On croise des influences country, folks, du Nick Drake, ou du Sixto Rodriguez dans cet album. Mais surtout, ce qui retient l’attention, c’est l’interprétation du chant, parfois rigolard, souvent faussement naïf, sorte d’ironie musicale qui contredit des sujets graves, violents et parfois tournés en dérision par ce ton enjoué trompeur et décalé. England is unwell, ou la réutilisation du gimmick de Jingle Bells pour moquer le modèle britannique bien mis à mal par le néo-libéralisme sauvage qui règne outre-manche.
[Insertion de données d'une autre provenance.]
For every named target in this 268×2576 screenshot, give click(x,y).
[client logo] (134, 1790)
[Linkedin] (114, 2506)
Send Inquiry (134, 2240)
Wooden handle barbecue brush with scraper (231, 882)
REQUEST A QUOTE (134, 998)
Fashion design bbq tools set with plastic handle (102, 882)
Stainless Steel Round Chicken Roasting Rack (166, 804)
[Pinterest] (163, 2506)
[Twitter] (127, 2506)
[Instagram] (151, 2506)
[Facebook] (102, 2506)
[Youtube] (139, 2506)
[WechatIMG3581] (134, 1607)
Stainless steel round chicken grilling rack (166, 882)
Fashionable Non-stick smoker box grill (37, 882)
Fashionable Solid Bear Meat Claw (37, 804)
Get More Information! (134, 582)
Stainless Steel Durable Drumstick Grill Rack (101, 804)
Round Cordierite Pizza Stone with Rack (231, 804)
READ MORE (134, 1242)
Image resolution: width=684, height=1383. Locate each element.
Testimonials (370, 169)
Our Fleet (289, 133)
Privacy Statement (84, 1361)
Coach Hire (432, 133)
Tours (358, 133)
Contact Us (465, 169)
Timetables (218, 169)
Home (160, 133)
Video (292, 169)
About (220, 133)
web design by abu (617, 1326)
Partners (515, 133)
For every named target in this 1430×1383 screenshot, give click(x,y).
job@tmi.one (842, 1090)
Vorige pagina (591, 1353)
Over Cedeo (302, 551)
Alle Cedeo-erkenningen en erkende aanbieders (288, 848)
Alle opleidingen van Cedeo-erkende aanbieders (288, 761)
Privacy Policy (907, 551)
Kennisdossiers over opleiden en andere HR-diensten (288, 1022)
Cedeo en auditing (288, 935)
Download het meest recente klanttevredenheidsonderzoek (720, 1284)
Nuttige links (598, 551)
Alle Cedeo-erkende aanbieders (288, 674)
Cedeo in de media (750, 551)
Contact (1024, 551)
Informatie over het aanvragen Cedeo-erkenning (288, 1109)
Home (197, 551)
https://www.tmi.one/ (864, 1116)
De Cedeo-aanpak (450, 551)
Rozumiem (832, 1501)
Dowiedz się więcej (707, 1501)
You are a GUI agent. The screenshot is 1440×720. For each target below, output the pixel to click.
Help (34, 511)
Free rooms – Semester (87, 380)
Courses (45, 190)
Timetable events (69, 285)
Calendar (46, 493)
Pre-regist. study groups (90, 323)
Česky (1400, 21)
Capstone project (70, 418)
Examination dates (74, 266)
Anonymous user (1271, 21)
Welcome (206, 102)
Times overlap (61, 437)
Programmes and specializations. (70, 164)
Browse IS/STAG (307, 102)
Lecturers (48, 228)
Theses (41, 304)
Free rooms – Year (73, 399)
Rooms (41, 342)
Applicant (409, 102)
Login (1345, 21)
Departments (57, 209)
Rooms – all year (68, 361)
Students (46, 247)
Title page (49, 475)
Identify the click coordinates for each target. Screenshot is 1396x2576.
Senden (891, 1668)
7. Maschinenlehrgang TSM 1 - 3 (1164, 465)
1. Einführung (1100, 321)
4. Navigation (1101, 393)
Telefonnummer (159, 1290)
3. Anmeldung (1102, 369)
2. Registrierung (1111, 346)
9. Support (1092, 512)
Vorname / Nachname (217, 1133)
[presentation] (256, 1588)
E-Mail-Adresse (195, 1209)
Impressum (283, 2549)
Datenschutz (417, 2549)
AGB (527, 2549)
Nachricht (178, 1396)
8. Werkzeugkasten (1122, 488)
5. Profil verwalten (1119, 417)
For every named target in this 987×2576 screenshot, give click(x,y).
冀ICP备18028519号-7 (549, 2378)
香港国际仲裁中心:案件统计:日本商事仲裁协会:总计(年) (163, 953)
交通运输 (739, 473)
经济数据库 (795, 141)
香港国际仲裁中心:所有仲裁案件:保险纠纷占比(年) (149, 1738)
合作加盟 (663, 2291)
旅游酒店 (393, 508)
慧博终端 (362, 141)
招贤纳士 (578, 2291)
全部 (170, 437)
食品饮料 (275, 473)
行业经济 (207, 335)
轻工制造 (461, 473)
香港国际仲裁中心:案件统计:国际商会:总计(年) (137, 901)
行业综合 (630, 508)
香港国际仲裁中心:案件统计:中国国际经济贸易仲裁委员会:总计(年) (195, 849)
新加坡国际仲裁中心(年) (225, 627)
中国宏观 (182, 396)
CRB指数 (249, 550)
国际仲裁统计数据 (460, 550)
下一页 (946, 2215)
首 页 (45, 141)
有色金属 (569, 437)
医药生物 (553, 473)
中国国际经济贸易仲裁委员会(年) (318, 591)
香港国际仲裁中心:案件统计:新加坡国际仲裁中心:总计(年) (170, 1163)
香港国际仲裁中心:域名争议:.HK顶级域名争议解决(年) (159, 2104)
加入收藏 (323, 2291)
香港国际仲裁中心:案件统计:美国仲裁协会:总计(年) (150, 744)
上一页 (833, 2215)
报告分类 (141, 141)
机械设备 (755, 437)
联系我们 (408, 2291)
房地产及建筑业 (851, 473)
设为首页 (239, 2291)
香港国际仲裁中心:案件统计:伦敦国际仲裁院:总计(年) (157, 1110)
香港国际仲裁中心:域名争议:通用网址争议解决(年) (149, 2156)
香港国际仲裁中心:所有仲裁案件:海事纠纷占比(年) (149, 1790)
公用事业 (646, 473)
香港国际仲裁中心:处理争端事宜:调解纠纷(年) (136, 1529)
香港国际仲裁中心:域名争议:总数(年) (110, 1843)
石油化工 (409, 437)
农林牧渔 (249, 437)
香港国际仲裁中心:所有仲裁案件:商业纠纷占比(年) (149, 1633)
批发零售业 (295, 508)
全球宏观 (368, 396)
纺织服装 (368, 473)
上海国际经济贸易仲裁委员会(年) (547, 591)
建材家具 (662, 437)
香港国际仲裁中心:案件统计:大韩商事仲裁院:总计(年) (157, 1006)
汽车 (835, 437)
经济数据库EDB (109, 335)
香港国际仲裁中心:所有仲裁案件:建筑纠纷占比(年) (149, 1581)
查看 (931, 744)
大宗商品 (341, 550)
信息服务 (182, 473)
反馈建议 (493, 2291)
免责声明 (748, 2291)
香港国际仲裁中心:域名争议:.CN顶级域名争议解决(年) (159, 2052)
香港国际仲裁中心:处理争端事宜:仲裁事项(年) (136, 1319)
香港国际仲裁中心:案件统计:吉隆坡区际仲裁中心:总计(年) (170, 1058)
Certainement marqué par l’attentat du pont de Westminster en mars 2017, l’artiste dénonce l’utilisation démagogique et cynique du terrorisme par les responsables politiques. Dans Terrorism! (the isis crisis), sur un air léger et joyeux, ponctué de refrains enragés, il interroge presque l’auditeur, et lui demande candidement si les États européens ne profitent pas du terrorisme pour mettre la main sur le pétrole du moyen orient. En passant, il se moque des djihadistes qui sont les idiots utiles du scénario.
Dans le morceau peut-être le plus « dylanien » du disque, Brick lane¹, il se met dans la peau d’un Bangladais de la nouvelle génération qui arrive à Londres : loyers trop chers, désappointement devant le manque de perspective. Il aborde le burn-out, et la vacuité de nos vies dans A man : a man without warning,
Puis vient Science + Buddhism = A Reality You Can Know, léger, poppy, sur lequel plane l’ombre d’Arthur Lee, qui agit pendant quelques minutes comme un exorciste plein de vie effaçant brièvement la noirceur des thèmes abordés. Il y est question de naissance et de mort et de renaissance… Parce que les choses du quotidien sont souvent les meilleurs sources d’inspiration, parce qu’elles sont plus réelles, parce que la musique c’est la vie².
The City of Bootmakers est nettement plus pop, voir rock que l’opus précédent. Entre critique acerbe, anecdotes du quotidien et grande histoire, les textes de Lookman AdekunleSalami nous entrainent dans un univers urbain mondialisé qui renvoie à d’autres figures musicales historiques qui ont fait vibrer l’asphalte des grandes métropoles. On y décèle parfois, des échos du Velvet Underground période Nico, comme sur What is this?, et le musicien continue d’égrener les morceaux, comme les fils d’une seule histoire dont on prendra peut-être la mesure au neuvième album.
Il aime les années soixante et soixante-dix sans pour autant vouloir sonner pareil. Car il s’adresse au monde contemporain. Avec ses mots et ses maux. Aussi, le son des morceaux du songwritter est-il brut, intemporel. La guitare sonne comme si elle avait été branchée directement sur la console, l’orgue et le piano accompagnent le tout sans fioriture ni effet. La production, volontairement sobre, laisse la part belle à la voix, parfois parlée, parfois chantée, et quelque fois scandée. Les compositions, basées sur des suites d’accords simples, deux ou trois, laissent de larges marges de manœuvre et doivent certainement favoriser les improvisations sur scène. L. A. Salami n’écrit pas que des chansons, il est aussi nouvelliste, et ça se sent. Les quatorze titres agissent comme autant de chapitre et de tranches de vies. On se croirait dans un film choral, une sorte de Short cuts³ musical.
Le sautillant et joyeux Joan is gone, clôture l’album en bonus track
L’artiste londonien construit avec ce disque, un catalogue de portraits et de chroniques de la vie contemporaine. Si L. A. Salami est le troubadour du chaos et de la société post moderne 2.0, alors The City of Bootmakers est l’ALBUM de folk urbain de ce début du XXIe siècle.
1 Quartier de Londres surnommé « Banglatown » pour sa population bangladaise nombreuse.
2 http://www.letransistor.com/20054-entretiens-entretien-avec-l-salami-30-03-2017
3 Film de 1993 de Robert Altman dans lequel apparait d’ailleurs Tom Waits.